The current blog strategy needs refining (screenshot below):
- The blog is currently on Myspace and should actually be hosted on the main site (www.afinefrenzy.com).
- Even though the blog RSS is pulled through to the main site (www.afinefrenzy.com), I don’t think it is a good tactic because when the user clicks on to a blog title within the main site they then bounce on over to Myspace and get lost again.
- Myspace should not be the hub of online marketing. It is too busy and not an effective hub. It should be used to get fans over to the main site though and show off the music.
- The Blog RSS feed (from the main site) should be pulled through to Myspace, Facebook and Twitter. So that all traffic flows to the main site to “buy” merchandise and/or music.
- The blog on Myspace lacks meaty, interesting content and should have a purpose (to attracts people to comment and interact with as well as lead them to buy something). Not only putting up a press release or announcements, you need to add more content and content that share the life of the artist.
- Blogging can help the fan base really “connect” with the artist. The artist or the site manager can be blogging about the tour, contests, about fans they met (maybe a picture and story), about the city and what they like about it, about the process of recording, share and show everything and have full transparency, engage with readers to comment and share etc.
The current Facebook strategy needs refining (screenshot below):
- Current facebook fan page does not encourage fans to go to the main site at all.
- By cross promoting Facebook with contest, blog and email program. The artists needs to get the fans base over to the main website to monetize (buy!), interact and become more loyal.
- Bring in the RSS of the blog (which should be hosted on the main site and not in MySpace) so when they want to read more, they click on and go to main site blog and not Myspace.

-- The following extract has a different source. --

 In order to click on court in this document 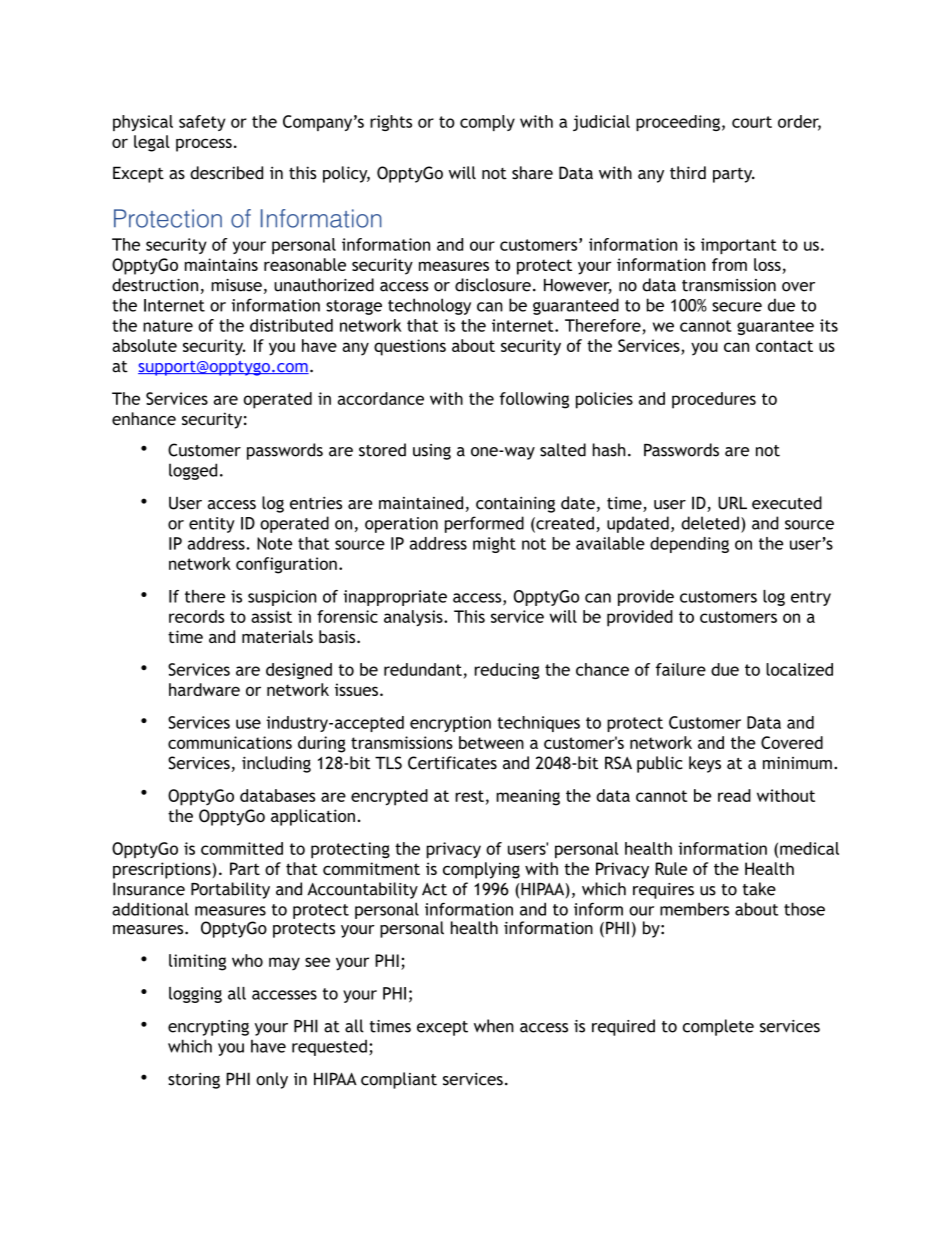, I will do `click(752, 122)`.
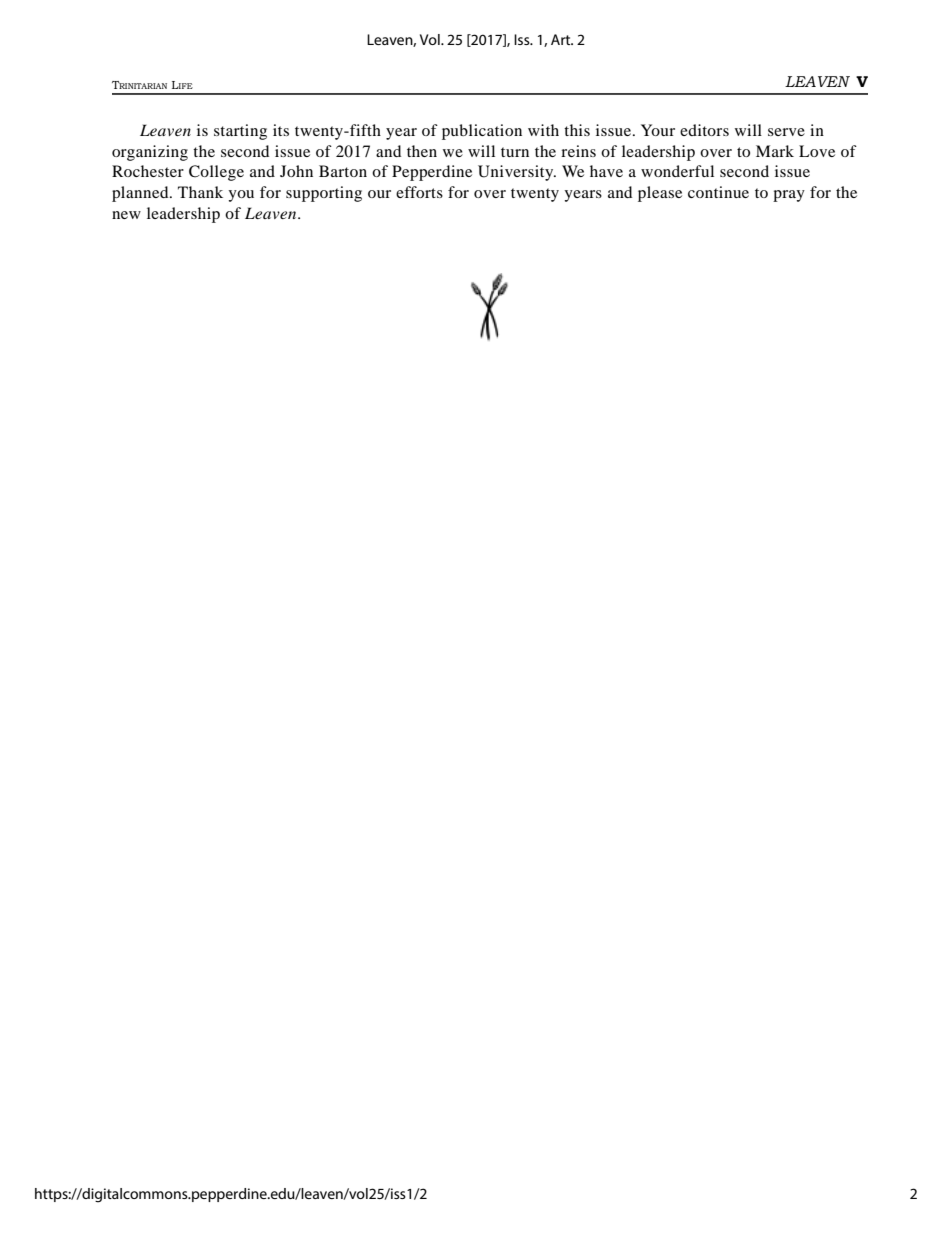 This image has width=952, height=1233. I want to click on new, so click(126, 215).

Increase user generated content on main site:
- There are no user generated content tactics on main site.
- The main site would benefit fromuser generated content to make the site stikier and attract more visitors that can ultimately convert to sales. How about videos, photos, poems, songs etc? User generated content can also be tied in as a contest.
- Also, if the site had a better e-commerce solution, it can benefit from ratings and reviews of store items.

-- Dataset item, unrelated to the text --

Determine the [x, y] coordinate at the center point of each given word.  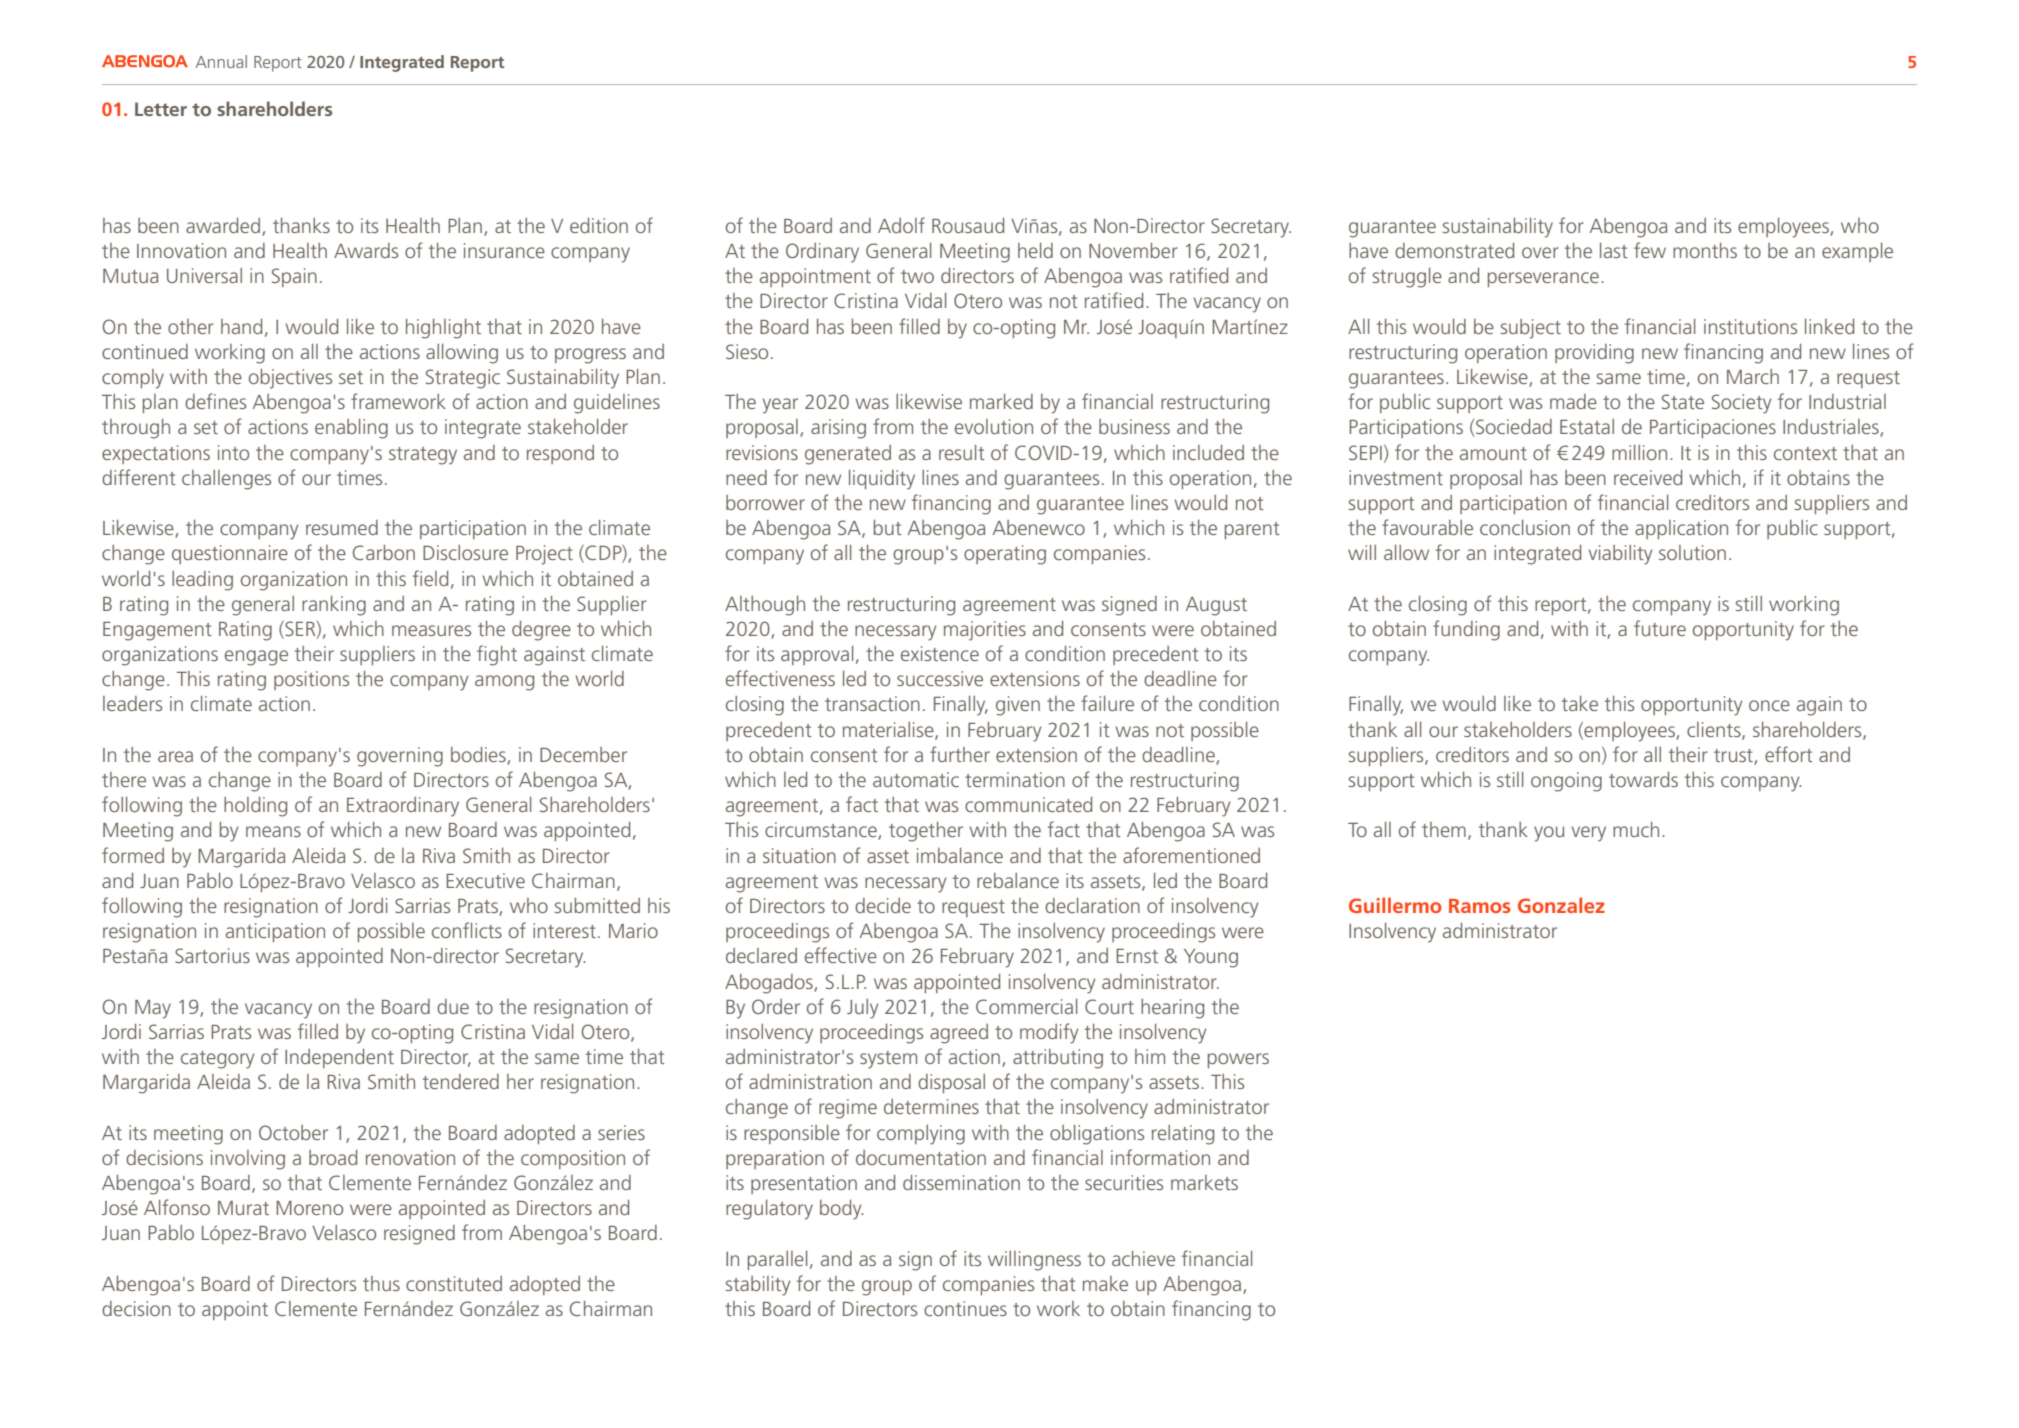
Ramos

Consider and offer widgets or embeddable assets to encourage viralocity:
- To increase traffic, strengthen fan loyalty, and increase brand awareness offer widgets that the fan base can take from the main website and embed somewhere on their pages.
- Maybe it is a widget-box of blog or pics, a game that is related to the artist theme/ newest album or even store items with an affiliate program (more advanced). You can also get a developer to create a fun interactive widget that is custom.
Of course, there can be a lot more ways to improve online conversions for this artist! But it would warrant access to website analytics, testing, evaluating and ongoing tweaks. Strategy and having an integrated plan is just the start.